Politycznym i wojskowym zadaniem polskiego wojska w prowincji Ghazni jest wytrwać u boku Amerykanów do 2014 r. z jak najmniejszymi stratami w ludziach - twierdzi "Gazeta Wyborcza".
To właśnie na 2014 r. zaplanowano zakończenie naszej misji wojskowej w Afganistanie. Taktyka jak najmniejszego zaangażowania i przeczekania misji cechuje nie tylko polskich żołnierzy i jest przyczyną niezadowolenia Amerykanów ze swoich sojuszników.
Przedstawiciele naszej armii traktują półroczną misję głównie jako sposób na zarobienie dobrych pieniędzy, bo nawet szeregowiec dostaje powyżej 10 tys. zł miesięcznie.

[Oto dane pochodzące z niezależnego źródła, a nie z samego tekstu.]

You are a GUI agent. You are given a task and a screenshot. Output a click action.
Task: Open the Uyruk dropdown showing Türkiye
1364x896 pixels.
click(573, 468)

Zaś żołnierze amerykańscy przyjeżdżają po prostu na wojnę i nie unikają otwartej walki.
Od 2007 r. w Afganistanie zginęło 22 polskich żołnierzy przy kilkunastu tysiącach, które przewinęły się przez tamtejszą operację. To znacznie mniejszy odsetek niż np. w kontyngentach kanadyjskim, duńskim czy hiszpańskim - wylicza "Gazeta Wyborcza".